Не думаю, что он так быстро разобрался в Роме. Рома – сложный человек. Я думаю, что это просто Борина обычная манера. Вот пришел Рома, рассказал некую схему. Схема показалась Боре комфортной. Она была абсолютно политизированная, лоббистская, с точки зрения интересов государства – нелогичная. Он увидел ходы, как он кому-то что-то объяснит, и это все может сработать.

А:
И он создаст нефтяную компанию.

Ф:
Да. И надо отдать должное Роме. Я, кстати, отдаю ему во всей этой истории основную роль.

А:
В создании “Сибнефти”?

Ф:
Конечно. То есть понятно, что какие-то основные политические договоренности Березовский фиксировал. Но я уверен, что Рома провел гигантскую работу с точки зрения отношений и с Омским НПЗ, и с “Ноябрьскнефтегазом”[81]. Там был Лицкевич[82], там был Городилов[83], и так далее. И он летал, как бешеный, туда-сюда, их уговаривал. И кроме всего прочего, я думаю, что если бы не последовательность Ромы – а Рома последовательный человек, – Березовский точно в какой-то момент забыл бы что-то или пропустил, а вот Рома готов был терпеть сколько угодно. Он, можно сказать, жил там у Березовского в ЛогоВАЗе с утра до вечера, только чтобы тот доехал, подписал, позвонил, не забыл. Над душой у него стоял. И все, что нужно, он из него вытряс, потому что на тот момент Березовский был тот человек, который мог это сделать, и он это сделал.

А:
Да, совершенно верно.

Ф:
Я бы сказал, что в этом был элемент случайности. Боря был, я думаю, достаточно малоразборчив в людях. Просто Рома подвернулся, он его послушал, ему показалось, что это имеет смысл, и он тут же с ним договорился. Ему в данной ситуации просто повезло, что Рома смог его возможность структурировать и направить в нужное русло.

А:
Ты невысокого мнения о Боре как о бизнесмене?

Ф:
В деловом плане он на меня всегда производил впечатление ужасное. Он, конечно, был человеком совершенно неупорядоченным, неорганизованным, необязательным.

А:
Может быть, расскажешь несколько историй для иллюстрации?

Ф:
Ну вот хорошая была история, когда мы с тобой пришли к нему по поводу buy-back, выкупа государственных долгов.
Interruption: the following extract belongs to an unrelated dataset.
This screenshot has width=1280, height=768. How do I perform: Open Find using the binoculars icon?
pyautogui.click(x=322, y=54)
Ты тогда ему объяснял, что сейчас как раз есть возможность сделать для страны хорошее дело, потому что российские долги котируются очень низко. Можно было их действительно дешево купить, да еще и заработать на комиссиях, если в качестве заказчика выступит государство.
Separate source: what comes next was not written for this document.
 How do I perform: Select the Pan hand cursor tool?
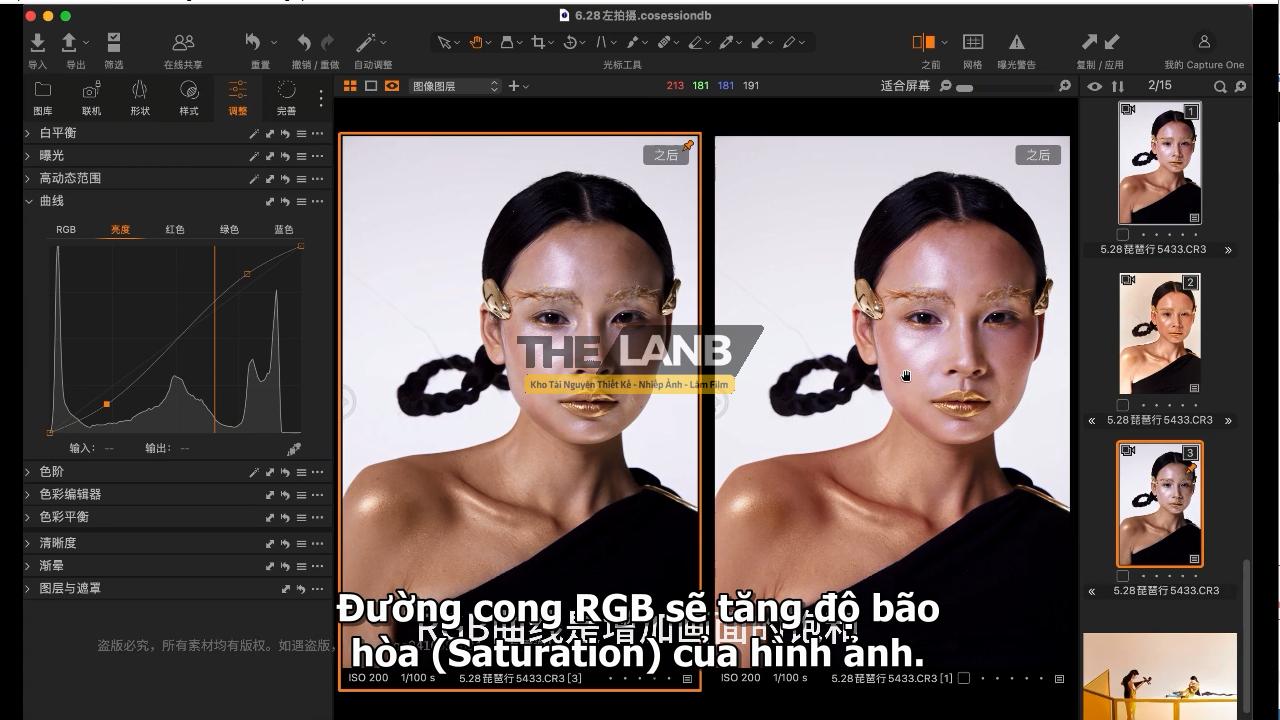[x=476, y=42]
Березовский, как обычно, делал параллельно 50 дел. Он достал свой большой гроссбух, где обычно записывал ровно то, к чему уже потом никогда не возвращался. Делал вид, что он там что-то записывает. Мы долго и подробно объясняли ему про buy-back, что это такое. В какой-то момент ты ему говоришь: вот, например, в Индонезии сделали buy-back на 10 миллиардов долларов. Он услышал цифру – 10 миллиардов – и этак встрепенулся: “И что, все с****или?!” Единственное, что его заинтересовало, – это цифра.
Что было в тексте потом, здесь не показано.